Great! Romance (stylized as GREAT! romance) is a British free-to-air TV channel owned by Narrative Entertainment UK Limited that launched 10 September 2019 as Sony Movies Classic, replacing True Movies. The launch began with a temporary seasonal replacement called Sony Movies Christmas, lasting from 10 September 2019 to 7 January 2020. The channel is dedicated to romantic, made-for-TV movies from the 2010s to today.

The brand voice of the channel is British voice-over artist Ben Neidle, who voices the promos and continuity links.

== History ==
Prior to the 10 September 2019 launch of Sony Movies Classic, the channel was known as True Movies. This channel topped all the film channels in August 2005. The first time a Christmas replacement of the channel was made was in 2013. On 24 July 2019, it was announced that True Movies, Along with Movies4Men and True Entertainment would be closed and replaced by this channel from 10 September, after the temporary Sony Movies Christmas replacement on 10 September 2019

Sony Movies Christmas returned on 24 September 2020, and ran until 4 January 2021.

Due to Narrative Capital acquiring SPT's full UK portfolio on 14 May 2021, the channel was rebranded as Great! Movies Classic on 25 May 2021.

As per its time under Sony ownership, the channel becomes a 'Christmas movie' channel over the last quarter of the broadcasting year. In 2021 it was rebranded for the first time as Great! Movies Christmas, with a seasonal film schedule running from 23 September 2021 until 4 January 2022. It returned for the Christmas 2022 season, a few weeks earlier on 8 September 2022, 108 days before Christmas. This schedule continued until 2 January 2023, with the +1 channel in Greater Manchester also reflecting the change.

On 5 January 2023, Great! Movies Classic was rebranded as Great! Romance showing romantic films all day every day.

From 7 September 2023, it was rebranded to Great! Christmas until 3 January 2024 for the Christmas period. It returned on 5 September 2024. It returned again on 4 September 2025. It will return on 26 August 2026.

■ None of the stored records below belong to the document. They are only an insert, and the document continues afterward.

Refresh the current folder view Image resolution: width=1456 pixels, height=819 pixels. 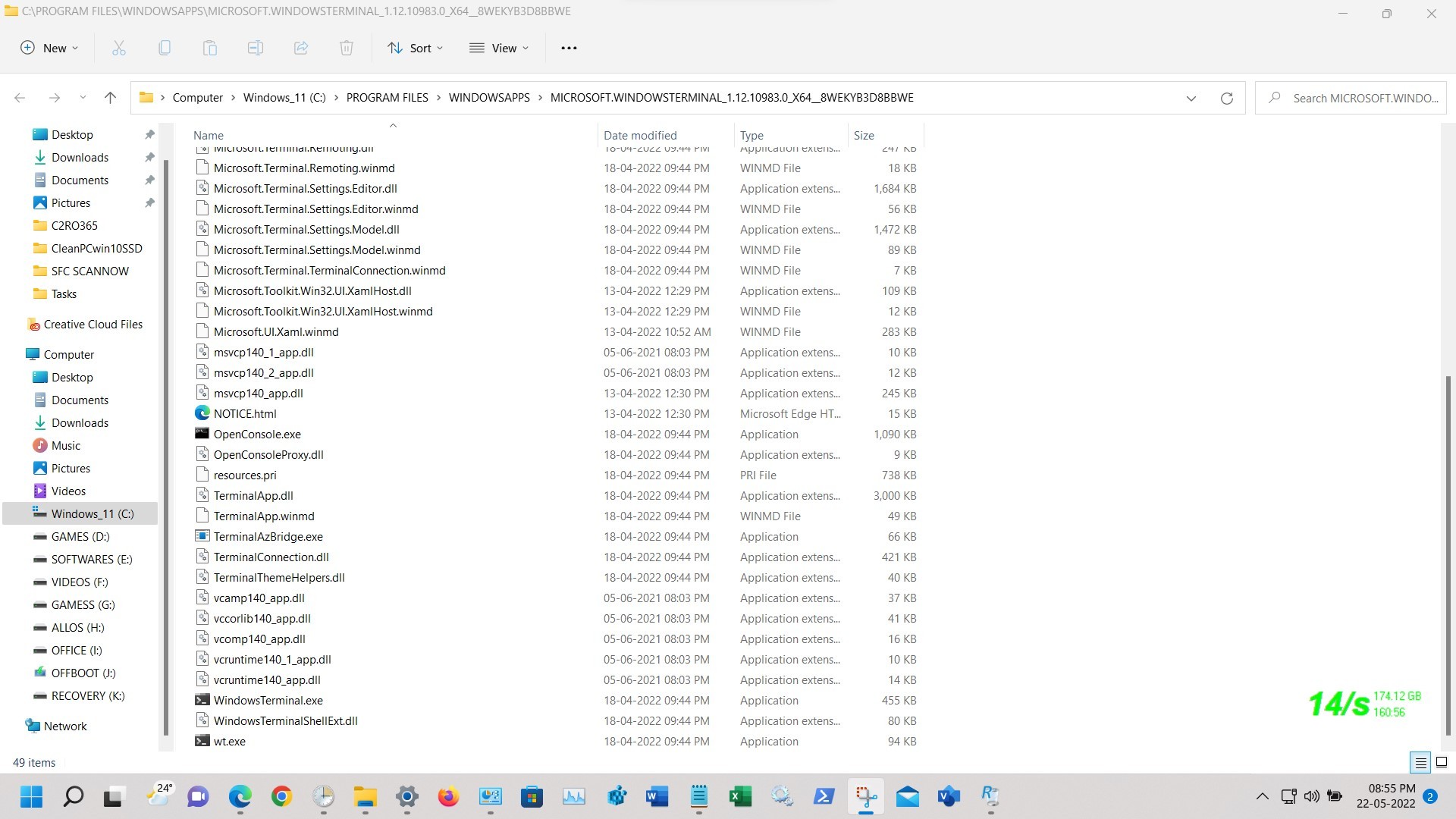coord(1226,98)
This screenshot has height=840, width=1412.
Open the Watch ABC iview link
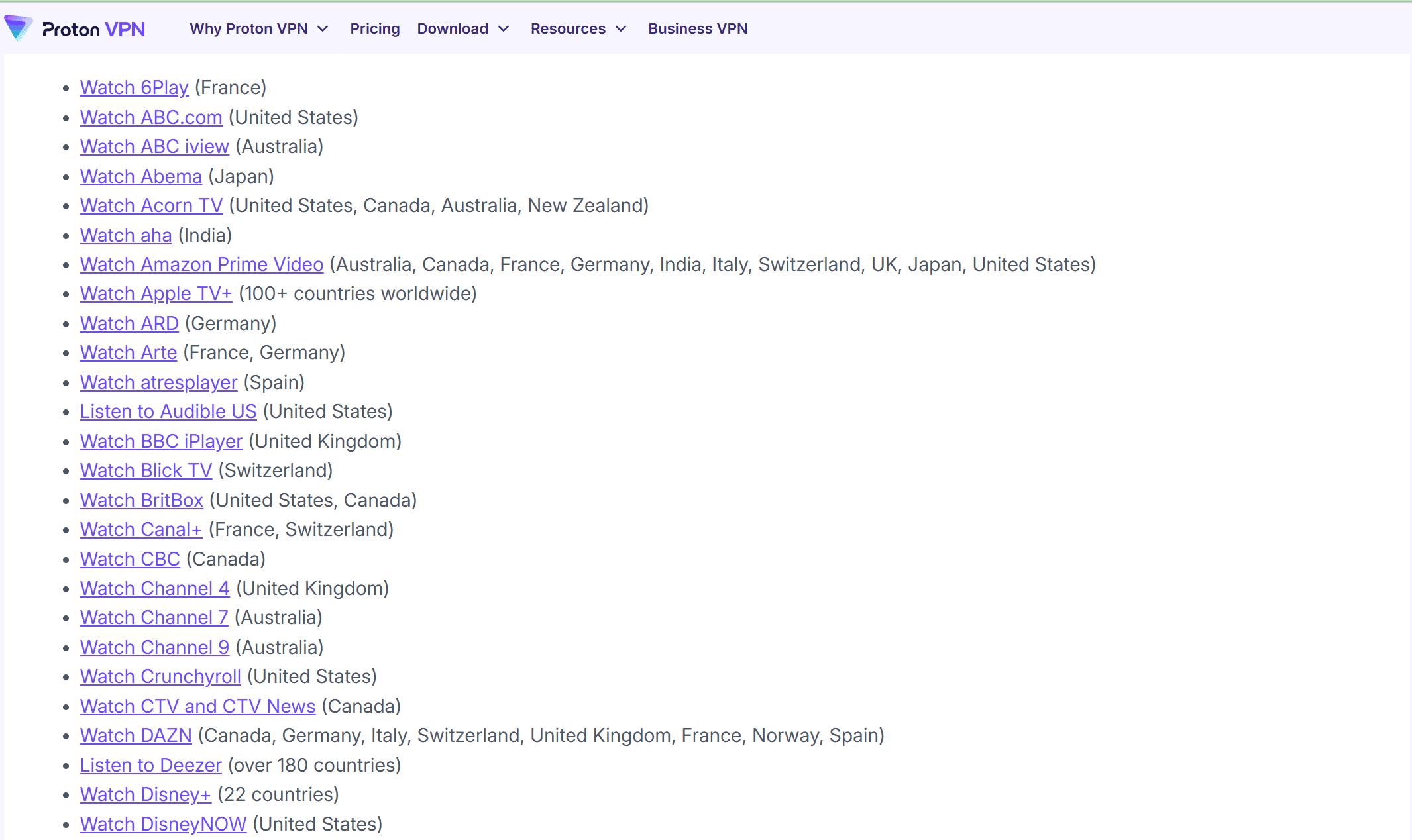pos(154,146)
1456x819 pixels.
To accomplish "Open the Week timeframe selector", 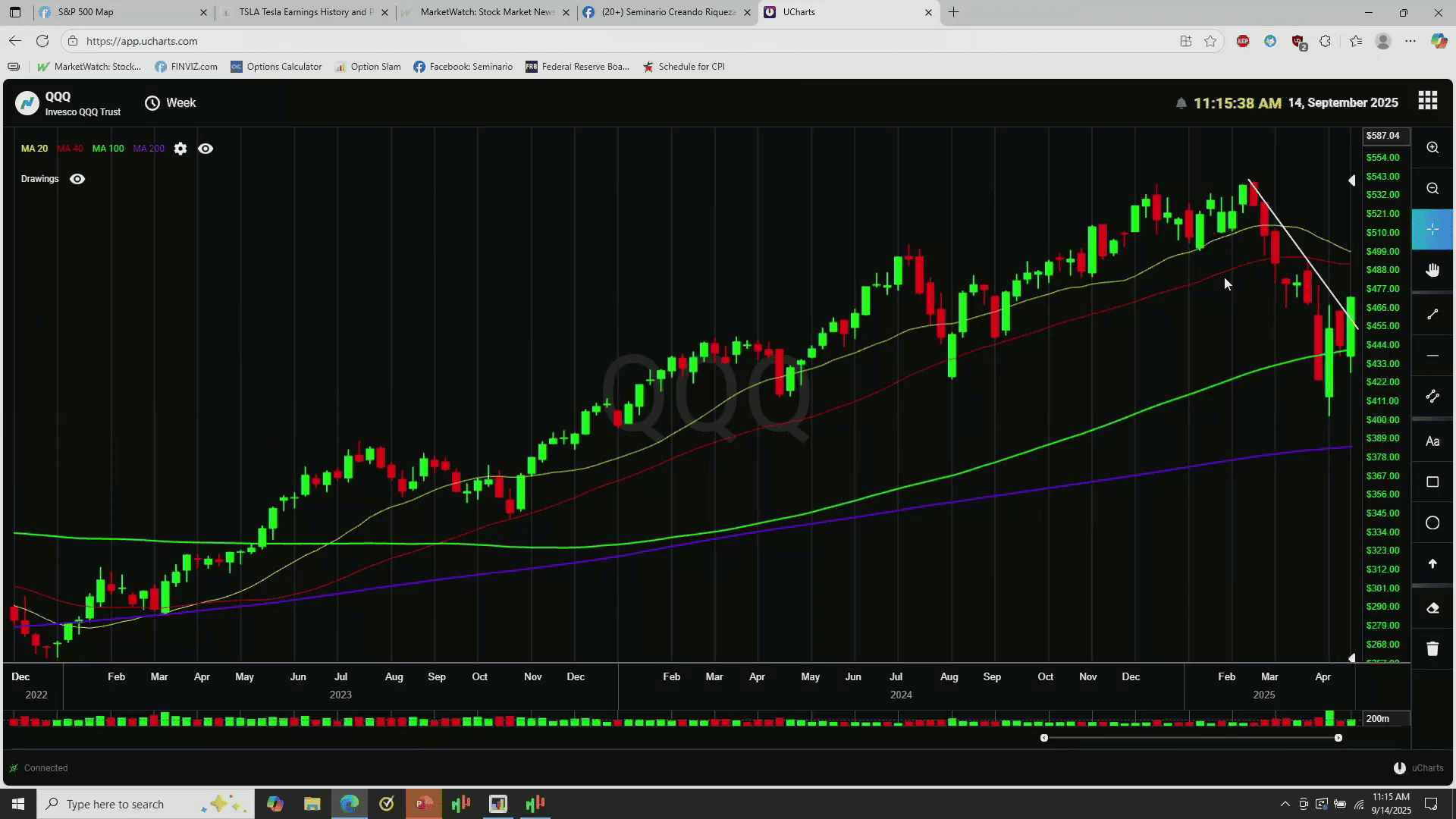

On 18 October 2023, Great! Romance +1 was replaced by Great! Romance Mix on Freeview channel 63. It was moved to channel 62 on 20 November 2024.

On 19 August 2026, it was announced that Pop, along with Great! Romance and the other Great! channels will be added to TiVo devices.

===Logos===

Sony Movies Classic (10 September 2019 until 25 May 2021)
Sony Movies Classic +1 (10 September 2019 until 25 May 2021)
Great! Movies Classic (25 May 2021 until 5 January 2023)
Great! Romance (5 January 2023 until 4 September 2025)
Great! Romance +1 (5 January 2023 until 4 September 2025)

====Temporary Logos====

Sony Movies Christmas (10 September 2019 until 5 January 2021)
Sony Movies Christmas +1 (10 September 2019 until 5 January 2021)
Great! Christmas (4 September 2025 to present).